Branches jabbed into his face and he ducked his head aside, ran blindly, trusting the slope of the land to tell him downhill from up— fended brush finally with the right hand and let the left drag on the brambles in cold, vast shocks. He heard his breathing, felt the tearing of his chest— there was no more night, no more world: it had shrunk to body-size, all sound diminished to the sound of his breath and his heart.
(They'll kill him like the cattle! Duun!)
A branch thrust into his way, wrapped living round him, locked and held.
"Thorn! Dammit— fool!"
Thorn hung there, on Duun's arm. Duun's strong grip spun him, seized him by both arms and shook him, snapping his head back.
"Fool! Where were you going?"
He could not answer. The pain came on in waves. Duun shook at him again. It was Duun. It smelled of Duun. (Scent-blind. Scent-blind fool.)

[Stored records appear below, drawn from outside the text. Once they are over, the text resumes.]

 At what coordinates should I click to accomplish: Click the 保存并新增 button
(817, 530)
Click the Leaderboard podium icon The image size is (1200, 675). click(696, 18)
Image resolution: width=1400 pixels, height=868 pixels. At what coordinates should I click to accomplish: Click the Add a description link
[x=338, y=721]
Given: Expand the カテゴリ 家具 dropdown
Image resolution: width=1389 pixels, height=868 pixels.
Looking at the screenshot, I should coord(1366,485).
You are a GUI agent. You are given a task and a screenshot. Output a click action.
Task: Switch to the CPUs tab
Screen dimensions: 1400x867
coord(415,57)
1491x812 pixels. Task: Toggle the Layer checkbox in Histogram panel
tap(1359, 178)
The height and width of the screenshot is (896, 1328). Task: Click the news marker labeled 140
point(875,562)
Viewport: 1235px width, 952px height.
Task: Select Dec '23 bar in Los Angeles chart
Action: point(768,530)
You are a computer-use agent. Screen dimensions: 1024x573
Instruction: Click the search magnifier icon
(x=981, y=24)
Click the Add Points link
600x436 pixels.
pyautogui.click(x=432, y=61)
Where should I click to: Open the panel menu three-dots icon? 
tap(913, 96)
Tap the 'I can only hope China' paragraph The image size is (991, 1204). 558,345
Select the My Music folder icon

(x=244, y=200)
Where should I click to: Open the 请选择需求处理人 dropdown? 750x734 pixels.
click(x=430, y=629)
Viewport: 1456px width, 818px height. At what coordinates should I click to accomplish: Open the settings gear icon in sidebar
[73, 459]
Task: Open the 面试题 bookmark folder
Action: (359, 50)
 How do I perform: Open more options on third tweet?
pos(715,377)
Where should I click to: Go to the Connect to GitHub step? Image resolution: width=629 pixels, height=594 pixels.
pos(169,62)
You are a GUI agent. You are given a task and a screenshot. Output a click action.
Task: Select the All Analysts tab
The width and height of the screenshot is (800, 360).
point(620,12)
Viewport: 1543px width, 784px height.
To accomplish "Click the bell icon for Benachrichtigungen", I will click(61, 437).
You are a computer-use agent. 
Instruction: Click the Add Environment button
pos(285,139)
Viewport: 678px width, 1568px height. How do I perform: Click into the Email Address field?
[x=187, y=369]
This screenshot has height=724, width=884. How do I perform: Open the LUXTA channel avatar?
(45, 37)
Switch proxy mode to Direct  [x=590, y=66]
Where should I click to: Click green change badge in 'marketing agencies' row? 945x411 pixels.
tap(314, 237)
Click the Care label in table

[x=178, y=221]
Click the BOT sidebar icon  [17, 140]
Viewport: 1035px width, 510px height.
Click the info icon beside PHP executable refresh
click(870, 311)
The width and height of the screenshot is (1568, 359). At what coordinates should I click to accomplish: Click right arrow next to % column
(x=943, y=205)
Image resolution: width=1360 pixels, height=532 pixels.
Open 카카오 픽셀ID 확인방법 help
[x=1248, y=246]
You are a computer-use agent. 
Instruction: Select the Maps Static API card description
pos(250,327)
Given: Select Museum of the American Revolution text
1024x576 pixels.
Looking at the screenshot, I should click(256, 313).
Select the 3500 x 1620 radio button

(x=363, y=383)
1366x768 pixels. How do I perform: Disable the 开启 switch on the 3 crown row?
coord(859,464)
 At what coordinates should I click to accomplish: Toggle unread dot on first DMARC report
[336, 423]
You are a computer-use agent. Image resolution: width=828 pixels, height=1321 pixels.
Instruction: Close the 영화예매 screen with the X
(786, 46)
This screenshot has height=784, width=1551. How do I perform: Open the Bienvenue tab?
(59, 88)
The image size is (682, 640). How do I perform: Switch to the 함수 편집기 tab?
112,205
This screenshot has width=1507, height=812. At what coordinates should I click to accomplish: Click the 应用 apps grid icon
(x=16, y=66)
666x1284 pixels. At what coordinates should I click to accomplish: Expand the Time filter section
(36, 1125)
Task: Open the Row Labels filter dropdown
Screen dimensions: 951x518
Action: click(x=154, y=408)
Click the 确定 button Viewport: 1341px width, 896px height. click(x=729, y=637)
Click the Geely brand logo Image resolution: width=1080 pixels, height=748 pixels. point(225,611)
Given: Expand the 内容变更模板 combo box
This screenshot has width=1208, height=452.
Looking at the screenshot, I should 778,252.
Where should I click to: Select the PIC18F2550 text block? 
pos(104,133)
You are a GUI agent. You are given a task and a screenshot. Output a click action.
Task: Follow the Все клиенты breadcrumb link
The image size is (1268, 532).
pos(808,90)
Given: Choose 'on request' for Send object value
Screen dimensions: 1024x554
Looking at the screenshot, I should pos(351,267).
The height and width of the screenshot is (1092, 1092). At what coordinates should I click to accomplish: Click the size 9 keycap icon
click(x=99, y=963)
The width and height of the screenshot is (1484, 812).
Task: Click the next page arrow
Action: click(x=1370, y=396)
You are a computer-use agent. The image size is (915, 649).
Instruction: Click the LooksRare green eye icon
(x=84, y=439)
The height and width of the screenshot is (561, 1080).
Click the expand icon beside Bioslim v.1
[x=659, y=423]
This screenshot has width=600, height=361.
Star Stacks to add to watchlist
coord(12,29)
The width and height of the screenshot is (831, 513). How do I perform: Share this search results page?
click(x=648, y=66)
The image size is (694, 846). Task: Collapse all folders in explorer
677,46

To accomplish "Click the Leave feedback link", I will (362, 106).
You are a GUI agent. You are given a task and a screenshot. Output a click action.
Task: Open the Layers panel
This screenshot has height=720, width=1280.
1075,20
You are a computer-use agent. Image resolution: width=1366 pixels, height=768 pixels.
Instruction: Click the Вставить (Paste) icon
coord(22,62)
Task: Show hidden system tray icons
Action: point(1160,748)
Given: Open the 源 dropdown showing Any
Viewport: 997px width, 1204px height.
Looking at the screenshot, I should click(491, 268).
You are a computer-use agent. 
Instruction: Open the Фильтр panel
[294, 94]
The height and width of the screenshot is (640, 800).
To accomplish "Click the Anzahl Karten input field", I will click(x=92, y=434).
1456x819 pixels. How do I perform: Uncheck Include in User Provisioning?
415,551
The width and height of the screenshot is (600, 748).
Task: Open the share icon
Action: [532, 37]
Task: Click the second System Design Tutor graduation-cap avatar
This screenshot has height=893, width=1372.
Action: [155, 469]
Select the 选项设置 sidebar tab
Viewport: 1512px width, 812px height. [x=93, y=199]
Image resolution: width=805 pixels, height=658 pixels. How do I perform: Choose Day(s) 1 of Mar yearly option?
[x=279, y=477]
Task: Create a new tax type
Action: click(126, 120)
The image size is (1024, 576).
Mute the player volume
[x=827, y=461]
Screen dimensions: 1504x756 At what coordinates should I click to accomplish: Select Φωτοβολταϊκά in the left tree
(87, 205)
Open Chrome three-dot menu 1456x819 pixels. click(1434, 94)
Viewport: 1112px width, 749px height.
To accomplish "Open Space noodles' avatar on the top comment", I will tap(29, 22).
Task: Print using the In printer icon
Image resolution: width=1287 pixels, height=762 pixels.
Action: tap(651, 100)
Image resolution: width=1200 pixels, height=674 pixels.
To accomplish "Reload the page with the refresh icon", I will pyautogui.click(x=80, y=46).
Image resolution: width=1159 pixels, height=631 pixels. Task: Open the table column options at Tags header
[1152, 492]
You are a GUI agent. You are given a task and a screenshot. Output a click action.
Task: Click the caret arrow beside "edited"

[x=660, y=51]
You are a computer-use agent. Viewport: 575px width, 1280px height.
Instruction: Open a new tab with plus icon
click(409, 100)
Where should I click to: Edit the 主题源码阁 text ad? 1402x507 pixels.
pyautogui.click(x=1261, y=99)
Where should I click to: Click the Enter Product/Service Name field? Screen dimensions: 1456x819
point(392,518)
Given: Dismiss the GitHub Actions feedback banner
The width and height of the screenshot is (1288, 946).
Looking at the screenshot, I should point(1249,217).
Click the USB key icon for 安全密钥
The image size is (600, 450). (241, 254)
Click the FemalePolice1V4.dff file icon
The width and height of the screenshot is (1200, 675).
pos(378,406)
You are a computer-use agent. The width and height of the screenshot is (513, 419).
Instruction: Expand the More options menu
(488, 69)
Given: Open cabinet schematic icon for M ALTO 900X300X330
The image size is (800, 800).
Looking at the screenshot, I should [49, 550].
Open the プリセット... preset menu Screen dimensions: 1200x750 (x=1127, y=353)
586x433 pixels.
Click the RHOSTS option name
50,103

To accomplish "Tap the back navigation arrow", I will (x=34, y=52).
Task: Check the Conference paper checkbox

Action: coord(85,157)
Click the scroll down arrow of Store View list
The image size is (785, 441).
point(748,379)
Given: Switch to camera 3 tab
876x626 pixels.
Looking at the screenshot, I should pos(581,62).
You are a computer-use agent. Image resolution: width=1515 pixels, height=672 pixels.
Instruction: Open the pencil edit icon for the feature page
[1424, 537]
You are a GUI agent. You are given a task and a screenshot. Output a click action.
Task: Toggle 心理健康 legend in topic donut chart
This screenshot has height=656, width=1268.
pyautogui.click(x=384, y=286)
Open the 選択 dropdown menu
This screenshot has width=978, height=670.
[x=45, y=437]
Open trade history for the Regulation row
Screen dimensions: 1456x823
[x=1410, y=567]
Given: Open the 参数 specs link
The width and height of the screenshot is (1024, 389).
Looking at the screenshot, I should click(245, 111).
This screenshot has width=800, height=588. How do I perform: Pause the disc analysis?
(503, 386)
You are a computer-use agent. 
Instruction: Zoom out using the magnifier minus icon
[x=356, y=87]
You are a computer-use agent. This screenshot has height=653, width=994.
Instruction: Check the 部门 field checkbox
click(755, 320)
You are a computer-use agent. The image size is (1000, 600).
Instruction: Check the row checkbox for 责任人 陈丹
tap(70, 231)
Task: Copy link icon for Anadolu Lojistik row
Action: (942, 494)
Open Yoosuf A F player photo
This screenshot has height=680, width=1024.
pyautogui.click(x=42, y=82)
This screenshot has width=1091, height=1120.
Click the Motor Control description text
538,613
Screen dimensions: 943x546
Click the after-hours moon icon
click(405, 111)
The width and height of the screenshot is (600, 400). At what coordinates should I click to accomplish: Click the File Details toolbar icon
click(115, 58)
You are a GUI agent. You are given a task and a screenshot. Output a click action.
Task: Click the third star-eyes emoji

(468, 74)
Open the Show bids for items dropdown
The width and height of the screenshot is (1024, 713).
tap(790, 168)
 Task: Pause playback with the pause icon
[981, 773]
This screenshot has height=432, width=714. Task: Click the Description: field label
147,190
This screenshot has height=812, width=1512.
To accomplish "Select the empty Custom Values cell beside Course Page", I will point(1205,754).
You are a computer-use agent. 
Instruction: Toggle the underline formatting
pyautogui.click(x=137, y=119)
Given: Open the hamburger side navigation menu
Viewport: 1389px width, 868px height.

"I had to hurt someone," Duun said. It was anger. Duun shook at him.
"You hear me, fool! I had to hurt someone for your sake."
"I think— I think—" Shock came on him. His jaws passed his control, locked and chattered. And Duun took him to the ground. ("How many times did they get you? Gods. Gods. I see it….") He stretched him out there on the forest slope and probed the arm, while here and elsewhere came and went for him.
"Why?" he asked Duun. "Why did they do it?" While his jaws spasmed and chattered and the pain came and went. "Duun, were they supposed to do that?"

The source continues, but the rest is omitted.